The debate on the issue has been raging since the January 2 notification of the government asking restaurants to put up notice making service charge optional.
Notwithstanding the directives of the Ministry of Consumer Affairs, restaurants have been making it mandatory for foodies to pay service charge between 5 and 20 per cent of the total bill.

The service charge, levied on the total bill, is in addition to the compulsory taxes like Value Added Tax (VAT), service tax and Swachh Bharat cess.

This is a “forced tip”, “illegal” and “unfair trade practice”, said noted consumer activist Bejon Misra whose view was shared by advocate Biraja Mahapatra.
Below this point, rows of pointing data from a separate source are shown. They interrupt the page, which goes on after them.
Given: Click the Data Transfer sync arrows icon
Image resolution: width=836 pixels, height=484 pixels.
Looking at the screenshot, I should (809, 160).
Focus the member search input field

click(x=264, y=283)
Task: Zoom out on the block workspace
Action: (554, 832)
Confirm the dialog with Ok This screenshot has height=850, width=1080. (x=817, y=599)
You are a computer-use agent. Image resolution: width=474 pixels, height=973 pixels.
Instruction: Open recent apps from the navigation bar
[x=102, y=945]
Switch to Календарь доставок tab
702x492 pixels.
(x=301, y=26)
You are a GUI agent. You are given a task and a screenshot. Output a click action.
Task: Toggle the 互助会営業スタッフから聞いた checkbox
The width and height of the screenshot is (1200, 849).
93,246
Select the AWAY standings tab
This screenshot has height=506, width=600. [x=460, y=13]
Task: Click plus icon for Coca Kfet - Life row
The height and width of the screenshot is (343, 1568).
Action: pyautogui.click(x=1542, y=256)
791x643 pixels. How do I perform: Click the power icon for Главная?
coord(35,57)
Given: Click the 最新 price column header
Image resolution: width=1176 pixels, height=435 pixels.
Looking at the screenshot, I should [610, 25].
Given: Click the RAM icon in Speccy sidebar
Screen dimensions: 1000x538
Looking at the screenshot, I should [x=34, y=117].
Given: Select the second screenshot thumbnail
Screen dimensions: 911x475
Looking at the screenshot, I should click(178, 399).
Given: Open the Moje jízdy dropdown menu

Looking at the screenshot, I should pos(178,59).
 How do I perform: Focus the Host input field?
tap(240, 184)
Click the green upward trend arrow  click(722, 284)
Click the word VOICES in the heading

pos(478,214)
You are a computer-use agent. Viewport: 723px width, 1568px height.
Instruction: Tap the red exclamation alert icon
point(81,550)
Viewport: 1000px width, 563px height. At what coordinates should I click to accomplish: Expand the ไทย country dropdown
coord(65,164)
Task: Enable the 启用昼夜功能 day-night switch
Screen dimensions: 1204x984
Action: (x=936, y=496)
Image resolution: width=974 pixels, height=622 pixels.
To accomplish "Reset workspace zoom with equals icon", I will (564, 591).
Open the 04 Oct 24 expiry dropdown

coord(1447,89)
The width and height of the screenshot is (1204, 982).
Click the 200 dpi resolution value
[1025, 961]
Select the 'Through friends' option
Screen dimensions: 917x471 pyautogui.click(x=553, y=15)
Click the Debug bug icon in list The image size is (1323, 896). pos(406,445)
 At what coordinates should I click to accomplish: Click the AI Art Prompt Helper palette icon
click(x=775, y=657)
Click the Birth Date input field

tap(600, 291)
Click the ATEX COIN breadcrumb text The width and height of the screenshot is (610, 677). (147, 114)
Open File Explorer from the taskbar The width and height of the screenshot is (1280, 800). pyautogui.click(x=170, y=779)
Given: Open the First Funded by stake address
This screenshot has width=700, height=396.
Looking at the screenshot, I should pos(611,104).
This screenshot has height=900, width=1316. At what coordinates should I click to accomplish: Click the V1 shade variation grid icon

“Service charge should be completely done away with. Hotels and restaurants inflate bills in the name of this charge which is absolutely illegal,” said Mahapatra.

Both of them strongly felt that the government should have brought a strict law to ban service charge instead of the notification making it optional for the consumer.

However, differing with them, senior advocate Sukumar Pattjoshi supported the government initiative saying, “Service charge should be made optional as it is like a tip which you may or may not pay.”

This, however, requires legal clarity which can only come from the judiciary and someone has to file a writ petition in this regard, he added.

Some restaurants when spoken to, confirmed that they were levying around 10-15 per cent service charge on total bills.

“Yes we are billing the service charge also,” one of the restaurant owners said when his attention was drawn to the notification that the service charge cannot be made mandatory.